What’s the difference between Disaster Recovery and High Availability?
Our customers are demanding more resilience and protection of their data from their computer systems than ever before. In competitive environments businesses cannot afford “down time” and want to avoid loss of critical data at all costs. Fortunately, today’s hardware and hosting services have become far more reliable; but which solution would suit your business?
In a nutshell, Disaster Recovery (DR) is recovering your data after a disaster takes place, whereas High Availability aims to prevent a disaster from happening. Understanding your goal is important, and will vary depending on how your business operates.
High volume businesses cannot tolerate sustained periods of “down time” as the direct result is lost revenue. Order processing, invoicing and customer deliveries need to continue in order for the business to suffer as little as possible. Servers, power supplies and storage can all be configured so that in the event of a disaster your backup devices can immediately take over the running of the system. In this instance there will be no loss of service to the operators and the staff may not even notice it happening! This level of cover can handle just your core business system or extend to protect all of the software that you use.

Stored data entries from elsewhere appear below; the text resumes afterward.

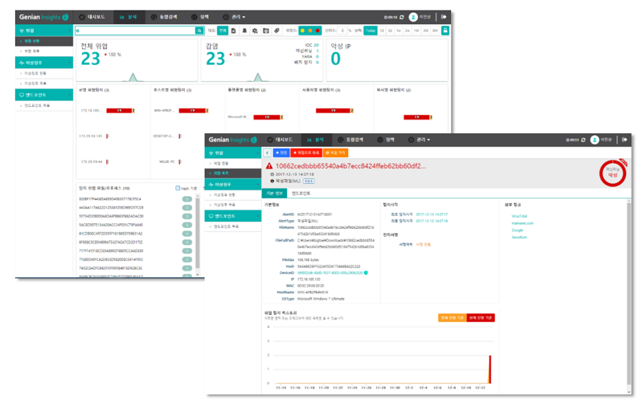Click the teal lock icon beside the date range
This screenshot has height=404, width=643.
click(x=445, y=31)
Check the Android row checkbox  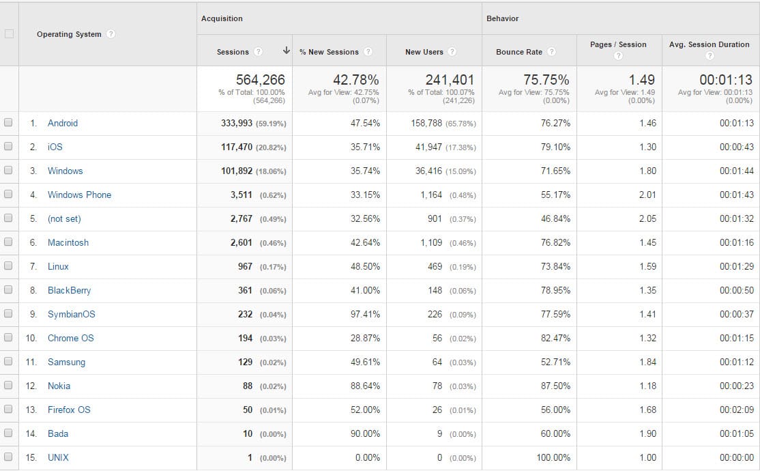point(8,123)
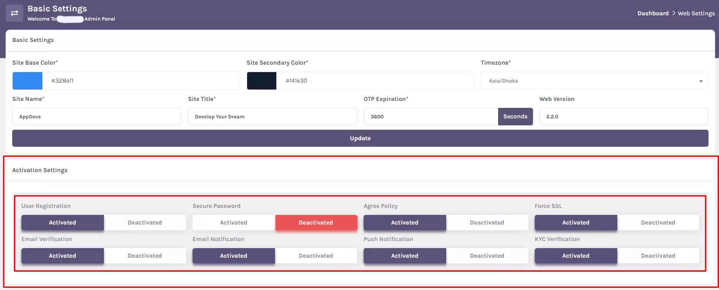Screen dimensions: 719x290
Task: Toggle the sidebar with the swap-arrows icon
Action: 14,13
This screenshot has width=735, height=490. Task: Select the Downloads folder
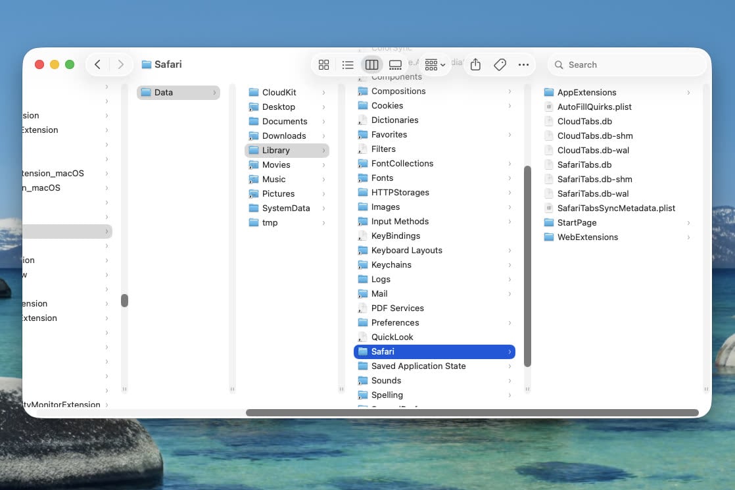pos(283,135)
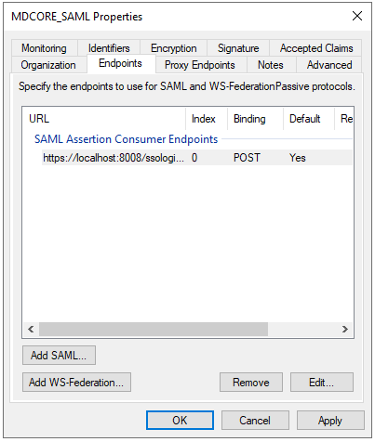Open the Proxy Endpoints tab

click(x=200, y=65)
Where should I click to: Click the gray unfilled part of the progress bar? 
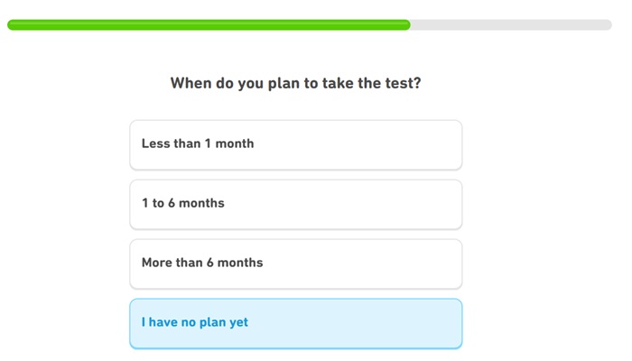510,25

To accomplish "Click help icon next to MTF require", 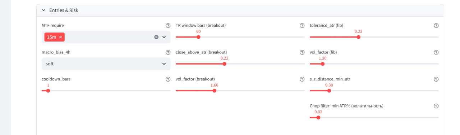I will click(168, 26).
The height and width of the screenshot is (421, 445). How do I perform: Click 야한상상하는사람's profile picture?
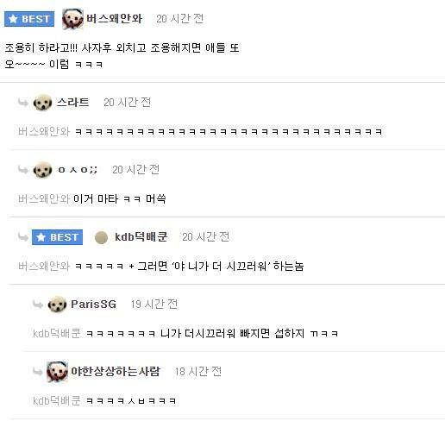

Opting for High Availability reduces, but does not remove, the need for a disaster recovery plan. High Availability rarely addresses the problems caused by a major fire, flood or lightning strike. A DR plan is therefore necessary to counteract the unforeseeable of both natural and human induced disasters. DR plans can range from temporary paperwork whilst the server is repaired to having a mirror of your system copied live to a remote hosting centre (accessible from the home or office).
Unfortunately both High Availability and Disaster Recovery are viewed very much like insurance. You may invest in these services and never have to use them; but if you are subject to a disastrous occurrence then you’ll be forever grateful for it. When so much of your business is dependent on the complex systems you have in place to run it, don’t you think it’s best to be prepared for the worst case scenario rather than not prepared at all?